WRITTEN REQUEST: Please copy the lines below word for word, keeping every character the same.

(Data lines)
- - - -

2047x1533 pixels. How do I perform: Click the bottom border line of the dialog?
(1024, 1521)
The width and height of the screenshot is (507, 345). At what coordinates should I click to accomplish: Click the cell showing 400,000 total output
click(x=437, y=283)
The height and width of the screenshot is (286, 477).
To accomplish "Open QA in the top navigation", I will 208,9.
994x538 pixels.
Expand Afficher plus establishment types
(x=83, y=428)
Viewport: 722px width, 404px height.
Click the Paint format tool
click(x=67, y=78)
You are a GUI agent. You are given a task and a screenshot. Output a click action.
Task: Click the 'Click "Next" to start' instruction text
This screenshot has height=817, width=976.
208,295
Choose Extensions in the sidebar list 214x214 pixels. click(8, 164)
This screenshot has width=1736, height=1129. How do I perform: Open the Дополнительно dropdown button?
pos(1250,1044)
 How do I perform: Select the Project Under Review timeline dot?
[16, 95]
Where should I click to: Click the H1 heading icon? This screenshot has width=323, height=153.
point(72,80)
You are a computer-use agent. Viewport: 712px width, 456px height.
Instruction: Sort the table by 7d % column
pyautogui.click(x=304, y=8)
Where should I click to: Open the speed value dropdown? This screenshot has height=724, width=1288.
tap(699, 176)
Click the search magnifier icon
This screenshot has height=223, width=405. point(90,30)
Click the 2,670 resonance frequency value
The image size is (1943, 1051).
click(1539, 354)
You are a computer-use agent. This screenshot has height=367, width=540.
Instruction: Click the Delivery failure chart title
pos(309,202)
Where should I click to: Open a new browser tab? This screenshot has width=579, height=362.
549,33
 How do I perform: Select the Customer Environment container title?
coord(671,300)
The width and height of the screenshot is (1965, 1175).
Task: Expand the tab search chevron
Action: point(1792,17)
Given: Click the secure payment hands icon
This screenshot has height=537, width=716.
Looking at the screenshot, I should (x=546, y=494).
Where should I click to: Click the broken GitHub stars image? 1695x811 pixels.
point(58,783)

- - - -

RESPONSE FOR THIS EXERCISE:
2047x1533 pixels. How do I perform: Click the bottom border line of the dialog?
(1024, 1521)
The width and height of the screenshot is (507, 345). At what coordinates should I click to accomplish: Click the cell showing 400,000 total output
click(x=437, y=283)
The height and width of the screenshot is (286, 477).
To accomplish "Open QA in the top navigation", I will 208,9.
994x538 pixels.
Expand Afficher plus establishment types
(x=83, y=428)
Viewport: 722px width, 404px height.
Click the Paint format tool
click(x=67, y=78)
You are a GUI agent. You are given a task and a screenshot. Output a click action.
Task: Click the 'Click "Next" to start' instruction text
This screenshot has height=817, width=976.
208,295
Choose Extensions in the sidebar list 214x214 pixels. click(8, 164)
This screenshot has width=1736, height=1129. How do I perform: Open the Дополнительно dropdown button?
pos(1250,1044)
 How do I perform: Select the Project Under Review timeline dot?
[16, 95]
Where should I click to: Click the H1 heading icon? This screenshot has width=323, height=153.
point(72,80)
You are a computer-use agent. Viewport: 712px width, 456px height.
Instruction: Sort the table by 7d % column
pyautogui.click(x=304, y=8)
Where should I click to: Open the speed value dropdown? This screenshot has height=724, width=1288.
tap(699, 176)
Click the search magnifier icon
This screenshot has height=223, width=405. point(90,30)
Click the 2,670 resonance frequency value
The image size is (1943, 1051).
click(1539, 354)
You are a computer-use agent. This screenshot has height=367, width=540.
Instruction: Click the Delivery failure chart title
pos(309,202)
Where should I click to: Open a new browser tab? This screenshot has width=579, height=362.
549,33
 How do I perform: Select the Customer Environment container title?
coord(671,300)
The width and height of the screenshot is (1965, 1175).
Task: Expand the tab search chevron
Action: point(1792,17)
Given: Click the secure payment hands icon
This screenshot has height=537, width=716.
Looking at the screenshot, I should (x=546, y=494).
Where should I click to: Click the broken GitHub stars image? 1695x811 pixels.
point(58,783)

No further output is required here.